U.S. housing is the largest unsecuritized asset class in the world. It's over $20 trillion, and it's a classic kind of a story where those who are exposed to housing have too much of it and those who want to get access to it can't. Because currently, really the only way to [get exposure to the real estate market] is to buy a house. And if you want to get out of the house, you have to sell the house. There are ETFs out there [made up of pools of home builder stocks] that are supposed to give you kind of a home-price play. But the reality is home building is affected by an awful lot more than just the price of homes—the ability to get financing, the cost of raw materials, etc.... MacroShares Major Metro Housing is a straight play [on home prices]. What's one way that a homeowner could benefit from the Macro down?

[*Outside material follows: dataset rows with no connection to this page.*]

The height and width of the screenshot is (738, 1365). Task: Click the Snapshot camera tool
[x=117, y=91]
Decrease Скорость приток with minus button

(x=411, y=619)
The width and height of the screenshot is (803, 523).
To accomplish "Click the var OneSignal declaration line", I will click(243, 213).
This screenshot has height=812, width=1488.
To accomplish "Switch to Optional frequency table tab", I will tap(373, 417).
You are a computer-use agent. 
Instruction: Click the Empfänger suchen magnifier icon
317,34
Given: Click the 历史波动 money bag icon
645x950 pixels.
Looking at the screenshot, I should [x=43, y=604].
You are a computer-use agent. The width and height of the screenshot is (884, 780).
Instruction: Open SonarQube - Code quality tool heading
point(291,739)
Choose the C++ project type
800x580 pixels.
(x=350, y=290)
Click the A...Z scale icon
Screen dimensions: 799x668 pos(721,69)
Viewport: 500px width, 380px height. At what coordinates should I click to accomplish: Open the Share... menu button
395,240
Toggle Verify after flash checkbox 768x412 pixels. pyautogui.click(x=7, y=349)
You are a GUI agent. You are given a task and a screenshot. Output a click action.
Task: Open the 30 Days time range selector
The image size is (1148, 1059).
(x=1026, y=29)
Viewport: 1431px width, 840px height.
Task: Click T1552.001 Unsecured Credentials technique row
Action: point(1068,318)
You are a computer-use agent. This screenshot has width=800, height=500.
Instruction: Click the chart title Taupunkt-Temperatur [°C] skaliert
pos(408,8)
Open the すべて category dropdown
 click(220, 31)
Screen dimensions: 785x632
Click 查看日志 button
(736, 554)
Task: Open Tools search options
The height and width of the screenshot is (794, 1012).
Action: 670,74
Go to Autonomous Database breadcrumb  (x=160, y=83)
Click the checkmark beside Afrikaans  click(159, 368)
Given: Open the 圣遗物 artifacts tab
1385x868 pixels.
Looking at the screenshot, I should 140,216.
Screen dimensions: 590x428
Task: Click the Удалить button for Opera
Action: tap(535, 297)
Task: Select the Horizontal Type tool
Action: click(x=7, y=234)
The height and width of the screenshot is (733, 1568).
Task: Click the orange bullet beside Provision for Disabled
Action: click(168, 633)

Let's say you have a home in New York. Here is an opportunity to buy DMM, and if home prices go down in New York, DMM will go up because it moves inversely to the movement in the index. You lose some money on the house, [but] you gain some money on the security. How could a homeowner benefit from the Macro up?


Another way is, someone is maybe in their 40s or 50s and they are thinking, "Boy, 10 years from now, I would love to retire to Miami." They want to start putting away a nest egg for the down payment of that retirement home in Miami. By investing in the up MacroShare, then you have exposure to Miami home prices, and that pool will grow with the rate of Miami's [housing market], as a function of [the S&P/Case-Shiller] Composite 10. Why did you base it off the S&P/Case-Shiller Composite 10 and not the Composite 20?


"While [the Composite 20 index] encompasses all of the regions in the Composite 10 index, it has 10 more regions that tend to have less price movement. So while it is a larger swath of the U.S., when it comes to some of the more volatile markets, it somewhat dilutes the volatility of those markets. And the reason why that is important is twofold. One, people that have exposure right now to volatile housing markets and are looking for a hedge are going to want a purer hedge and the Composite 10 will do that—because it is comprised of only the 10, more volatile regions. And also, those that are looking to benefit from a housing recovery will probably see a faster recovery story in the 10, rather than the 20.